Nothing in life stays the same. Christmas Day can’t remain frozen in time, with the same setting and characters. You have to rewrite the book.
Christmas at the Beach Hut by Veronica Henry is published by Orion, price £7.99
When the big day has lost its sparkle
By Hannah Betts
I hate Christmas. I hate the busyness, the banality and that sense of festering obligation to do things you don’t want to do with people you don’t want to see. When friends complain about how ghastly the whole rigmarole is, I feel like shaking them while yelling: ‘You don’t have to do this. Break free!’ I know it’s possible because I’ve done it. And before you say, ‘Ah, but she doesn’t have children,’ I know families who have come to the same dazzling realisation. Festive abstainers of the world unite; you have nothing to lose but your (paper) chains.
As a child, I longed for Christmas: the waiting and watching, every fantasy sprinkled with snow and fairy dust. However, I also knew it to be the best and worst of times for our ever-expanding family. There would be tears, arguments, vows never to do it again. Later, I came to think of Christmas less as the season of goodwill and more as that of emotional blackmail. My mother would begin negotiations in August: she wanted us, she didn’t want us; we had to come, the whole thing was off. There was a lot of love in my family but there were a lot of other untrammelled emotions, too – and all of them came to a head over yule.
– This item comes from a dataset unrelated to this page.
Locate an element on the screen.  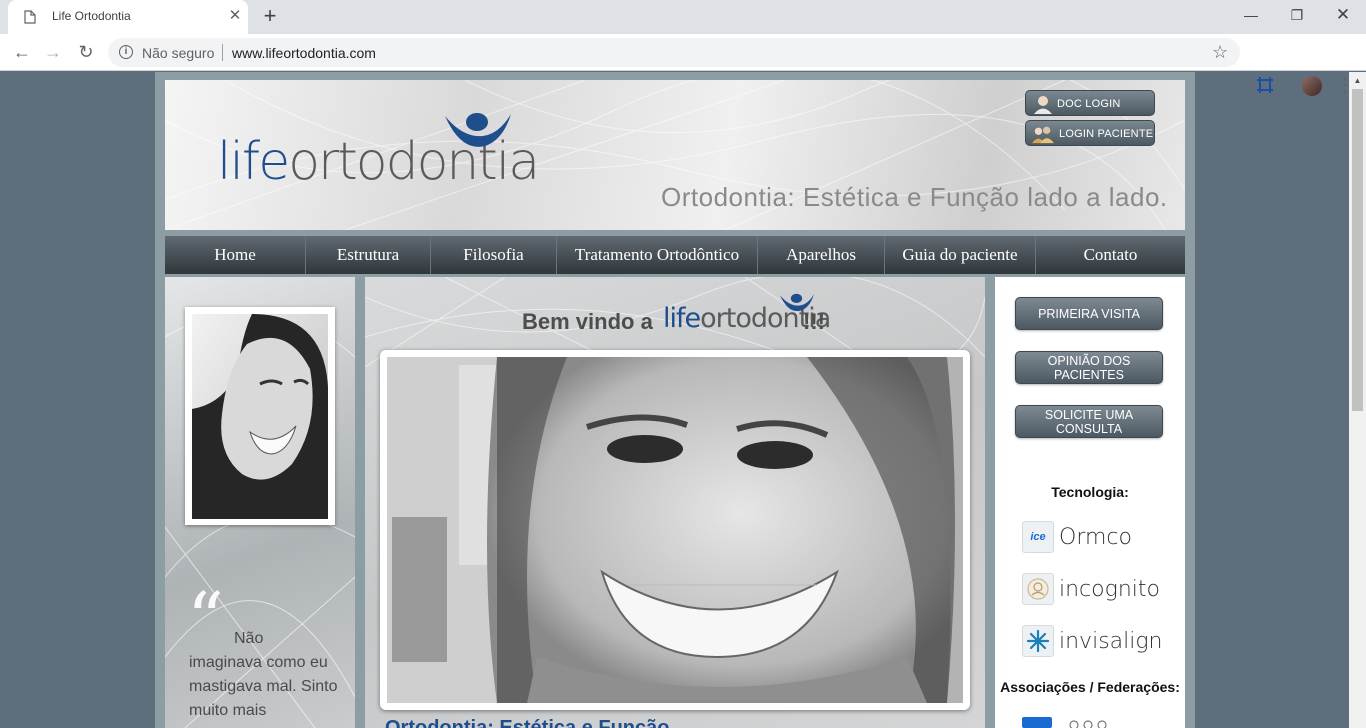
association-logos is located at coordinates (1087, 722).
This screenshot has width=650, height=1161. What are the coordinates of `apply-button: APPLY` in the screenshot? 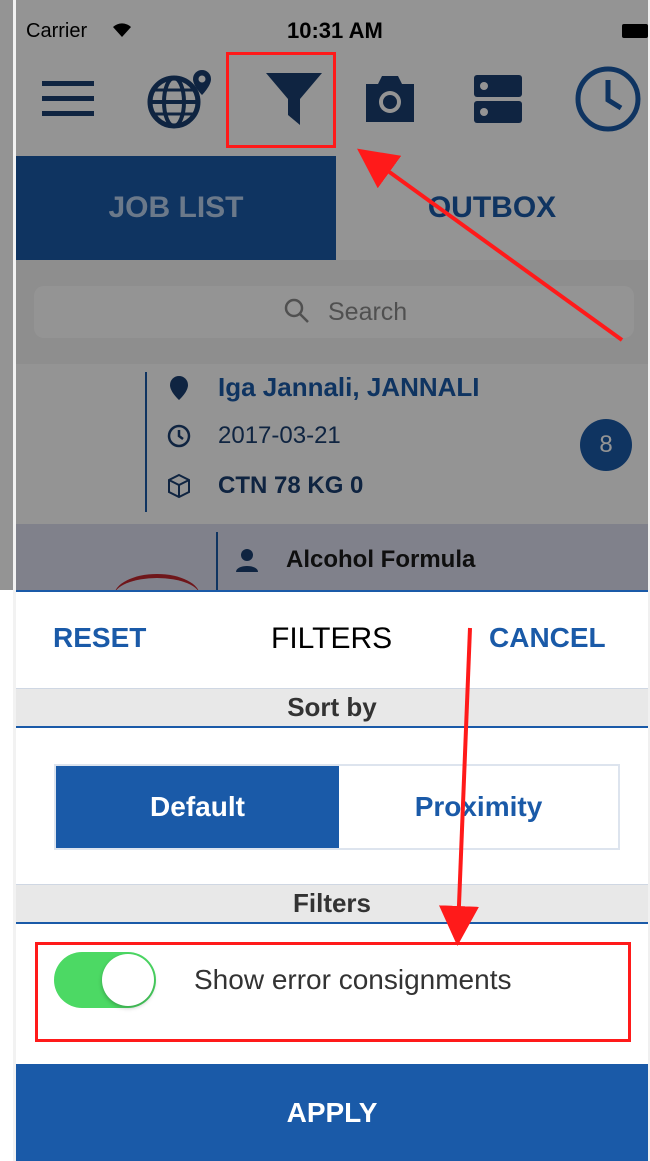 It's located at (332, 1112).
Then, in my 30s, my Christmases stopped altogether. My parents had a savage falling-out that my mother decided to blame on me, meaning she cut me out of her life for the best part of ten years. It was a policy she attempted to impose upon the rest of the family, meaning they continued to celebrate the festive season without me at my parents’ home.
It was a lonely, lacerating time, dragging me down into the depression that had always been lurking. Christmas was the worst of it, with every stranger asking what I was ‘doing’ for it: the answer being nothing. Being with someone else’s family only served to accentuate the fact that I wasn’t with my own. Instead, I put my head down and got on with it.
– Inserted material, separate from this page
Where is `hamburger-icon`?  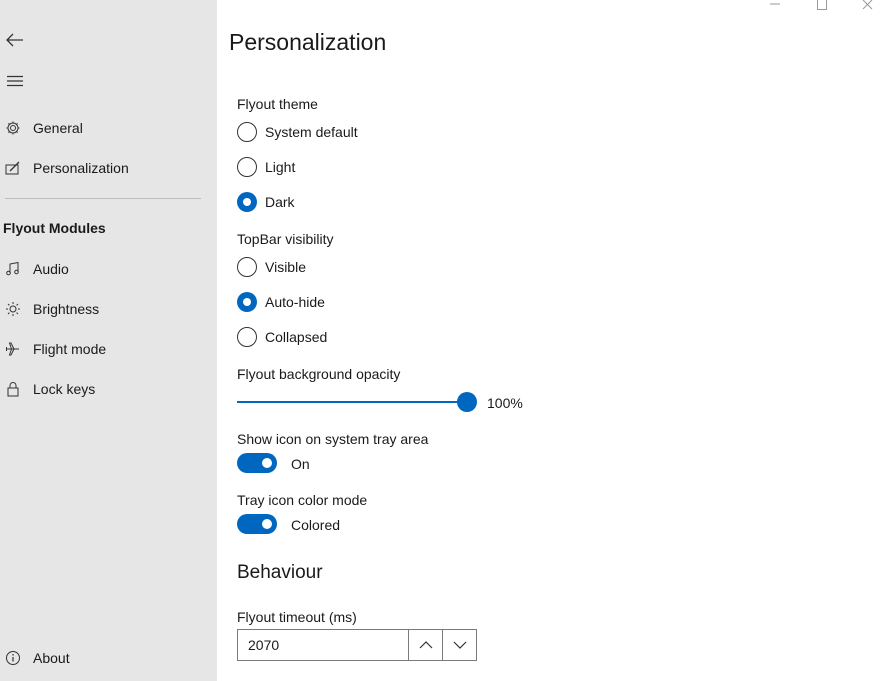 hamburger-icon is located at coordinates (15, 81).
My worst memory involves crawling along the floor, struck down by a kidney infection. I hadn’t spoken to anyone for days, with the exception of a news editor from one of the papers I write for, calling on Christmas Day to ask whether I knew of any suicidal singles. I didn’t, but wasn’t far off.
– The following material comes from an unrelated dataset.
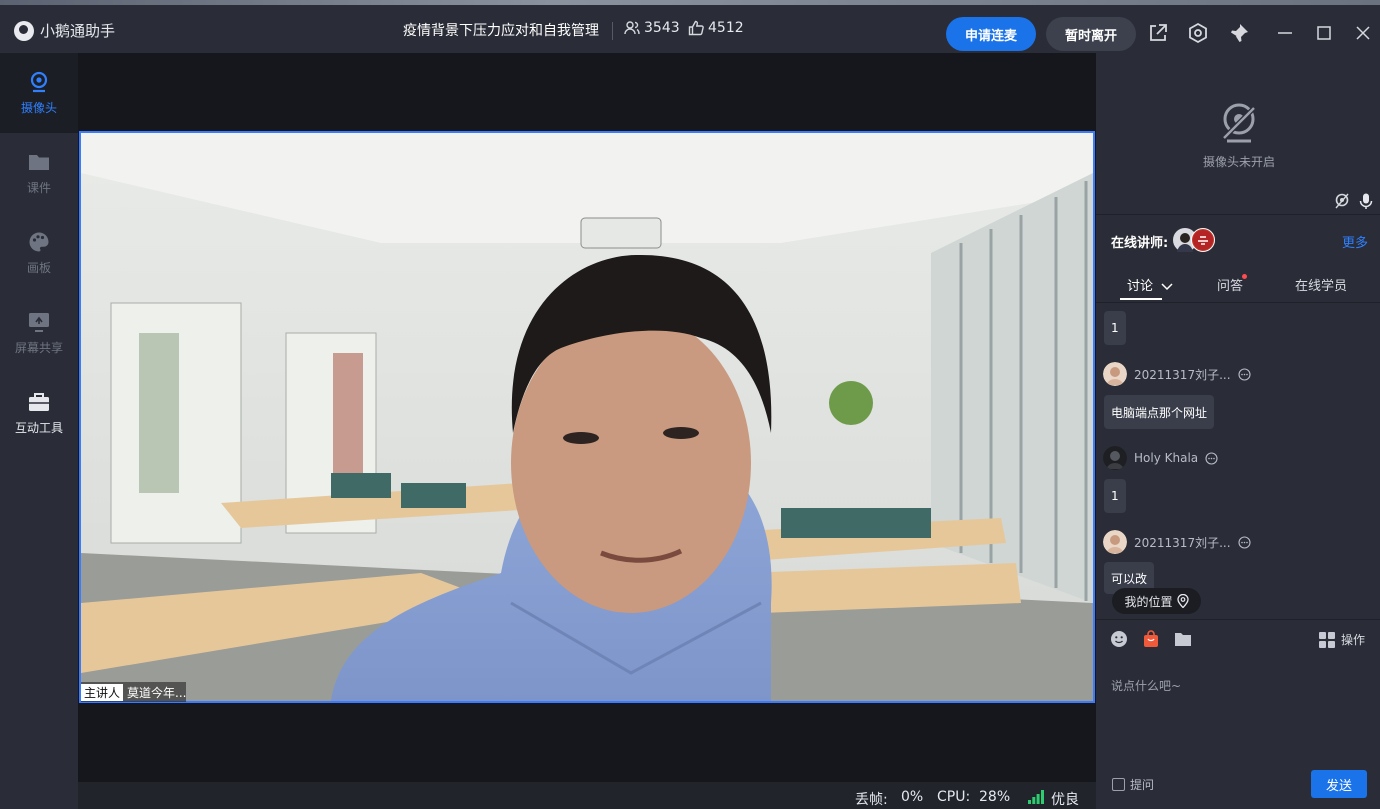  I want to click on tab-online-students: 在线学员, so click(1321, 284).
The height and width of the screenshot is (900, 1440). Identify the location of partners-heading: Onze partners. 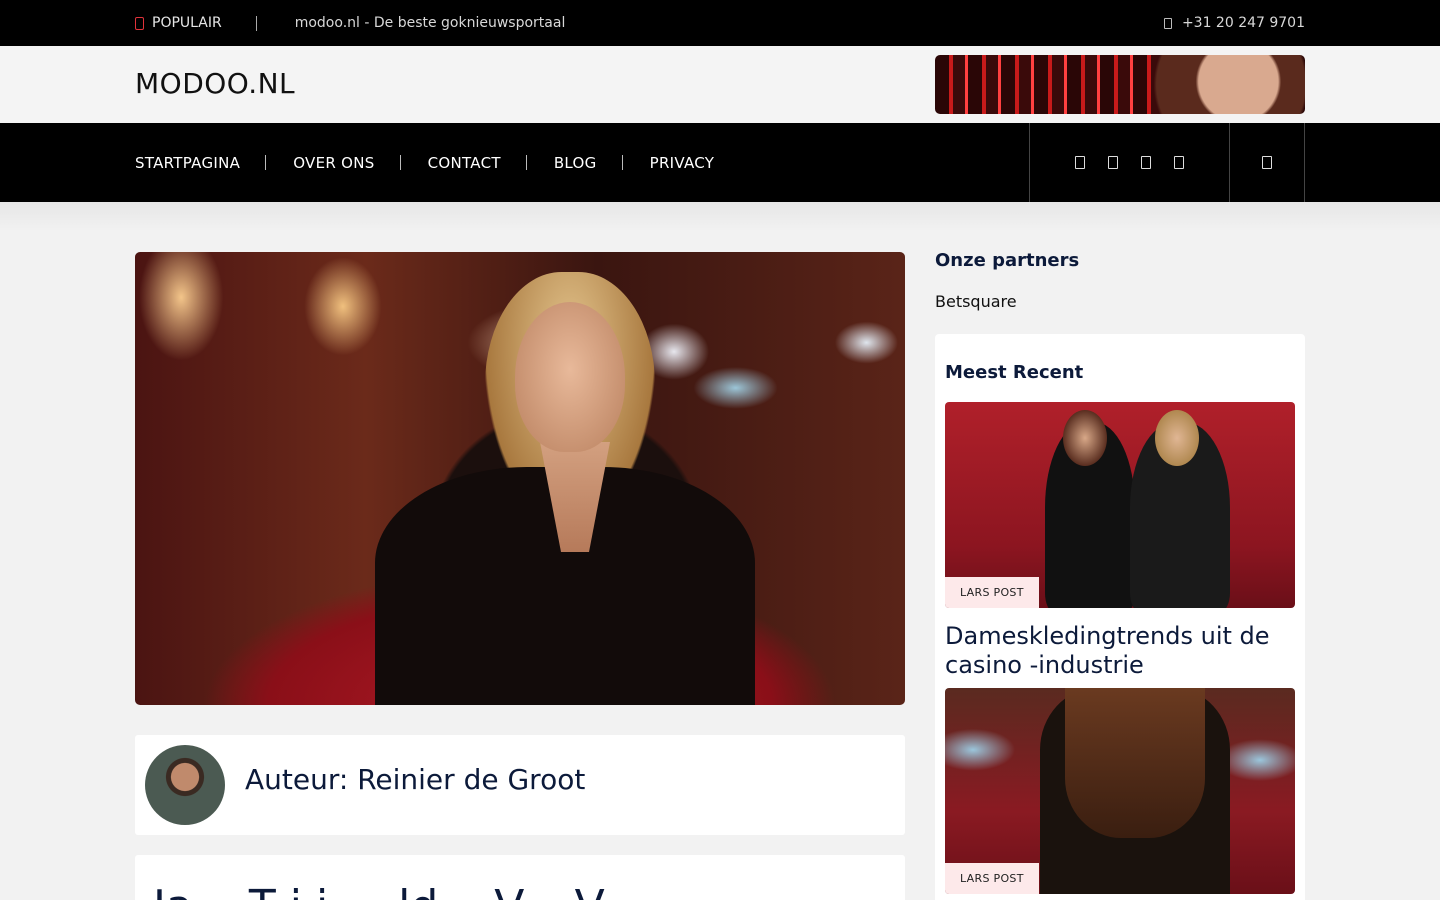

While I’ve never been as wretched as during those long, lone Christmases, they no less served as a massive liberation. I was lonely, yes, desperately unhappy at times, but free finally from the great weight of festive expectation. If I wanted to sit in my pyjamas knocking back martinis while eating mac and cheese, then I could. If I wanted to read my own bodyweight in novels, then rock on.
Four years ago, relations thawed, and I was invited back for my first family Christmas in over a decade. The day I arrived, my mother was diagnosed with cancer. Six months later, she was gone. A year after that, my father, too, was dead. Christmas – what was left of it – died with them.
My response to this was escapism, and I had a new partner to run off with. For our first joint Christmas we headed to sunny Sicily to lose ourselves in carbs and ancient ruins. The year after, it was Paris, across the bridge from Notre Dame, waking to its bells and a breakfast of mini eclairs, followed by art and opera. Last year, it was Berlin: all history and frothing beer. Together we invented new, shared traditions, not least pretending the whole Christmas thing wasn’t happening.
When else in the year does one enjoy so much potential to go Awol? Between 20 December and 6 January, the world is our oyster. Yule, in its traditional guise, is officially over. And what do you know? By refusing to have any truck with it, I’ve finally become someone who loves Christmas.